When I was pregnant with my son, people teased me endlessly that I was going to have a Fourth of July baby. My son’s due date was July 10. I laughed at their comments and secretly hoped it would not happen. I didn’t like the idea of a holiday (any holiday) baby.
Of course what would happen at 9 a.m. on the Fourth of July that year? My water broke, which meant I was having a a holiday baby whether I wanted to or not. He was born just before 7 p.m. that evening. My first little firecracker.
When I got pregnant with my daughter, my due date was July 19. Once again, lots of people joked that she would share a birthday with my son… and the nation. Once again, I laughed it off and secretly hoped for any other day but July 4th!
You can probably guess what happened.
My water broke at 4:30 a.m. on my son’s third birthday, and my daughter was born at 5:55 a.m. She didn’t even wait for me to get into a delivery room. We barely made it out of the car and upstairs to the maternity floor at the hospital. I laid down on the bed in the triage room, and she just popped out — which is pretty indicative of her personality. If I thought my son was a firecracker, my daughter is the entire fireworks store. She’s explosive and a whole lot of fun!
I’ve come to terms with the fact that I have two Fourth of July babies. It’s really not bad… I get the day off every year, and they get fireworks for their celebration. It’s fun!
But one thing I’m still wrestling with is the irony that I, a Chinese immigrant, have two mixed race babies who were born on America’s birthday.
On the one hand, you can argue that this is the American story right? Immigrants are the foundation of this country. We all came from somewhere else. So in a way, my kids are symbolic of the “American Dream.”
But Are They Really Free?
On the other hand, and the part that continues to burn in the back of my brain, is are we really living the American dream? Europeans came to this land and stole it from the indigenous people who were already living and thriving here. In 1882, the United States banned people from my home country, China, from immigrating to the U.S. with the Chinese Exclusion Act. A ban that was in place for decades, well into the 20th century.
This is a country where people who look like me are not safe. We continue to be the targets of anti-Asian violence, racism and hate.

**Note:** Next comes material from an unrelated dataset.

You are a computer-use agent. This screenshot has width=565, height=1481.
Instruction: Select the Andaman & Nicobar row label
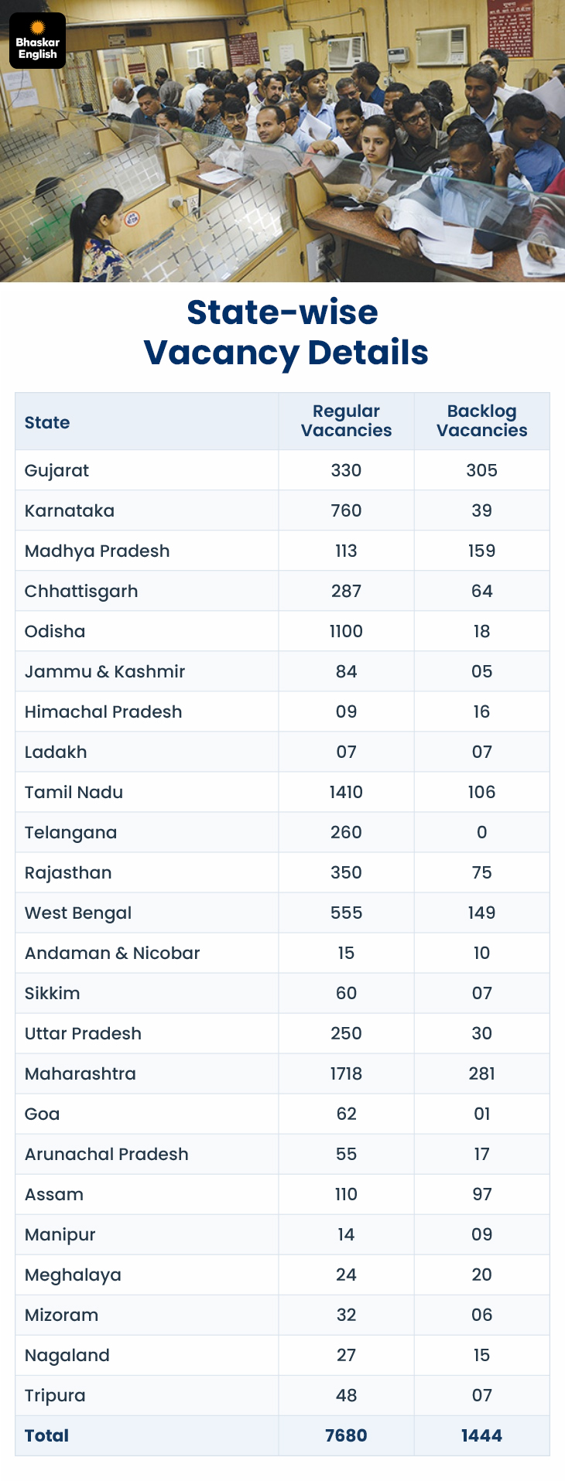pos(112,953)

Stop AAPI Hate reported more than 6,000 hate incidents since spring of 2020 and more than 2,000 of them were reported in the first three months of 2021 alone. Immigrants in this country continue to be “othered” every single day when we are asked questions like “what are you?” and “where are you really from?” Our culture is appropriated, our language is mocked, and our food is considered cheap takeout at best and disgusting or gross at worst.
Is this really living the American dream?
My parents came to this country in the early 80s for the sole purpose of creating a better life for me. They earned college degrees while working multiple jobs — at McDonald’s, in hotel housekeeping, a copy center — often at the same time. Because of them, I now have a great job, a home where we all have our own bedrooms with a pantry full of snacks and a freezer filled with ice cream. I am who I am and have what I have because of them. That is their legacy.
So what is my legacy? That remains to be seen. But after the year we’ve been though, I am strengthened in my resolve to fight for a country where white supremacy is dismantled and justice prevails. We need to create a place where my children can be proud to share their birthday with the nation because it’s a nation where ALL people are truly free.